- _What you should do_
In the lines below, put "image" wherever "avatar" appears and leave everything else as it is. Write out all the lines, without the pictures.

--- Begin Supplied material ---

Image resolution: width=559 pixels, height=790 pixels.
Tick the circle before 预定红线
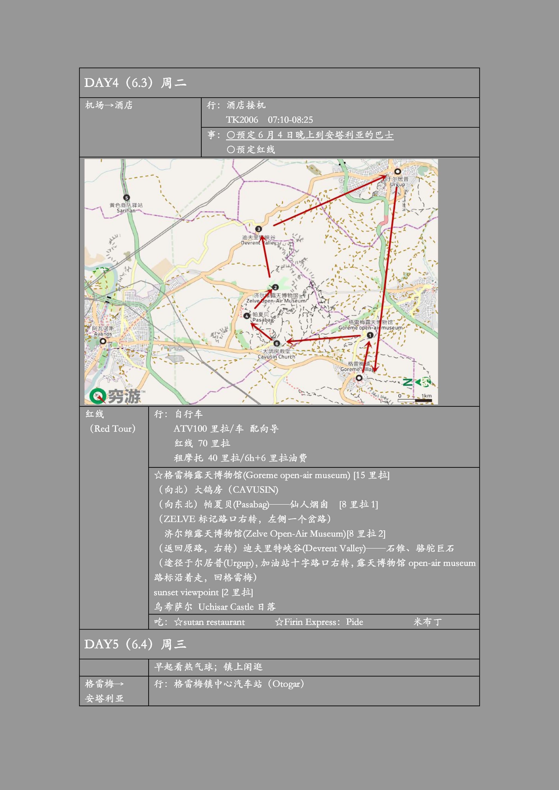tap(231, 150)
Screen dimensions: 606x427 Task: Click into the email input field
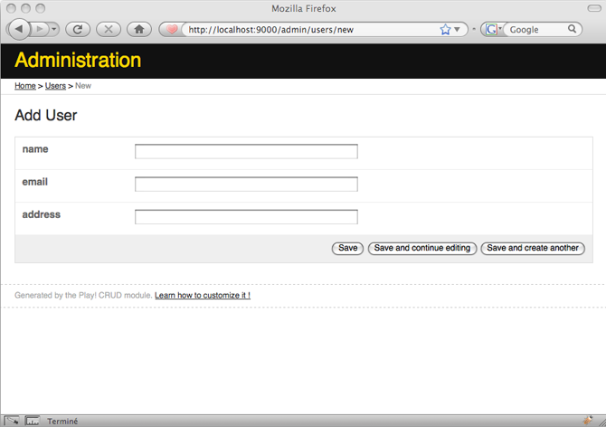point(246,184)
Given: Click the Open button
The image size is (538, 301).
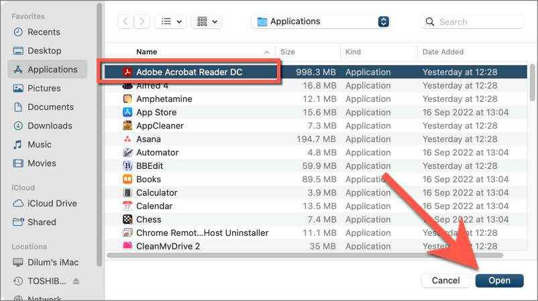Looking at the screenshot, I should click(x=499, y=280).
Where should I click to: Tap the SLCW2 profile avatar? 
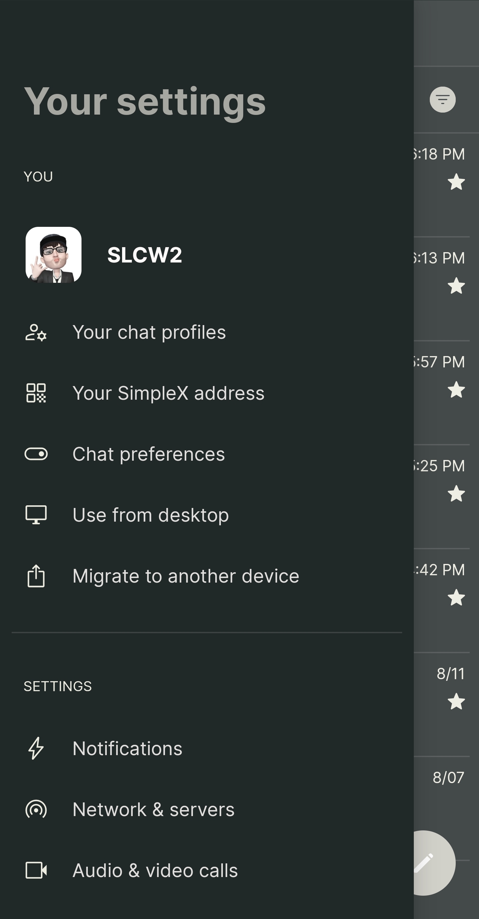(53, 255)
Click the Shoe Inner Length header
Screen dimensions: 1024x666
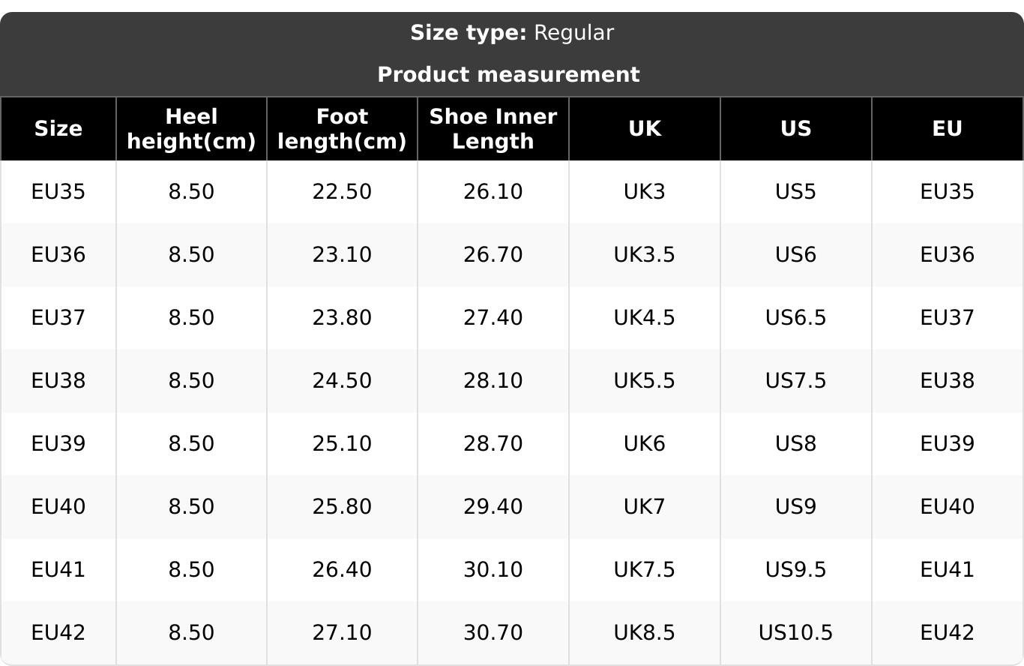coord(493,129)
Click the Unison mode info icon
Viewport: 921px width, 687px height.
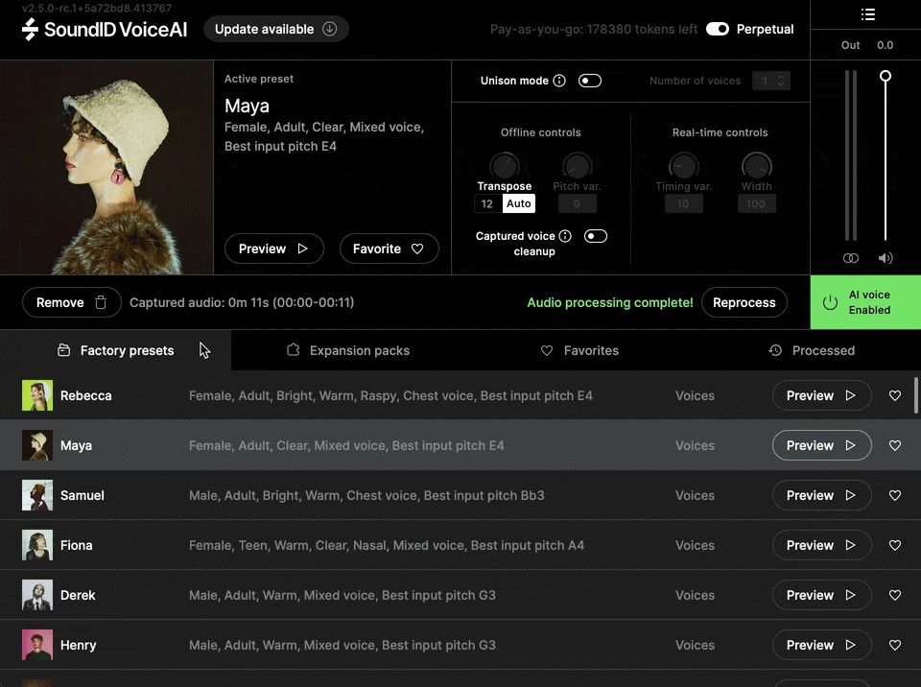(559, 81)
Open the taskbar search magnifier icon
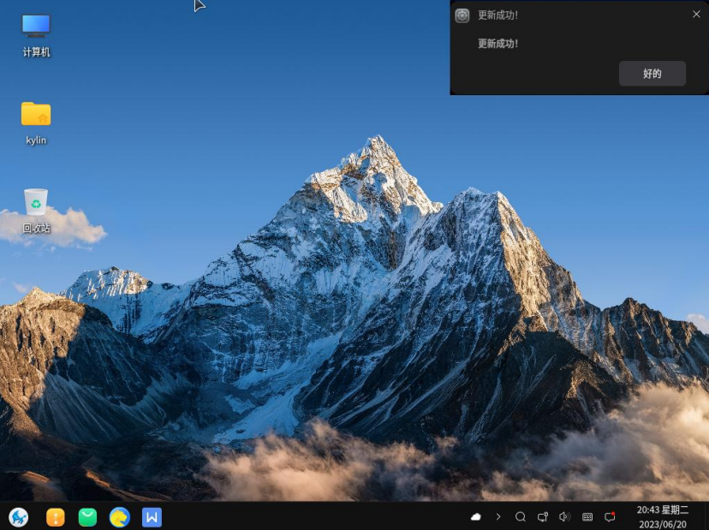Viewport: 709px width, 530px height. 521,517
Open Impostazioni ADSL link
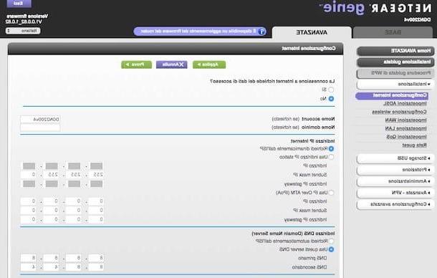This screenshot has height=278, width=437. 405,103
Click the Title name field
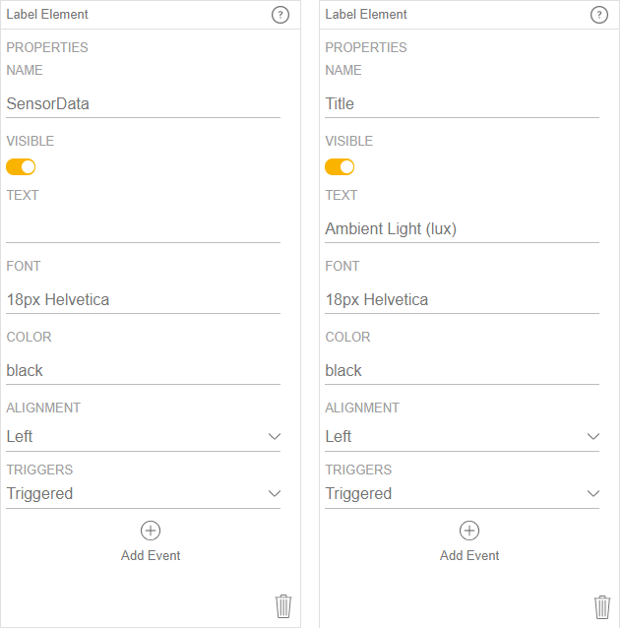The image size is (622, 628). 462,103
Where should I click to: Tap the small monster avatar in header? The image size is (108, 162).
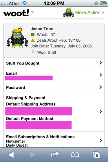[x=69, y=12]
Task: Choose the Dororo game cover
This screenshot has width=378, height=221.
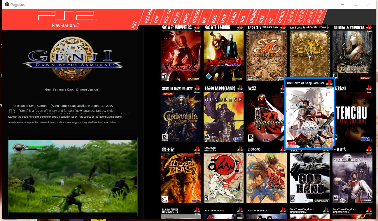Action: pyautogui.click(x=266, y=178)
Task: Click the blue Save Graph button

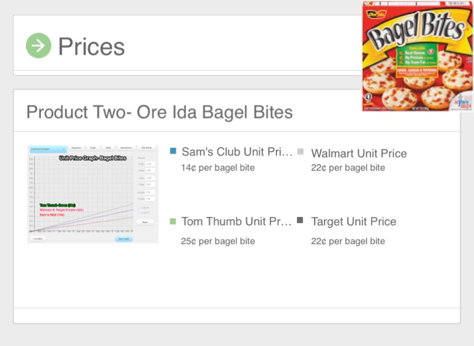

--- End Supplied material ---

- _The solution_
Image resolution: width=559 pixels, height=790 pixels.
Tick the circle before 预定红线
tap(231, 150)
Screen dimensions: 606x427 Task: Click into the email input field
point(246,184)
Given: Click the Open button
The image size is (538, 301).
Looking at the screenshot, I should click(x=499, y=280).
Where should I click to: Tap the SLCW2 profile image? 
(53, 255)
Click the Shoe Inner Length header
Screen dimensions: 1024x666
coord(493,129)
Click the Unison mode info icon
Viewport: 921px width, 687px height.
(559, 81)
Open the taskbar search magnifier icon
Viewport: 709px width, 530px height. 521,517
Open Impostazioni ADSL link
This screenshot has height=278, width=437. 405,103
Click the Title name field
The image size is (622, 628). 462,103
Where should I click to: Tap the small monster image in header? The image size is (108, 162).
[x=69, y=12]
Task: Choose the Dororo game cover
This screenshot has width=378, height=221.
Action: pyautogui.click(x=266, y=178)
Task: Click the blue Save Graph button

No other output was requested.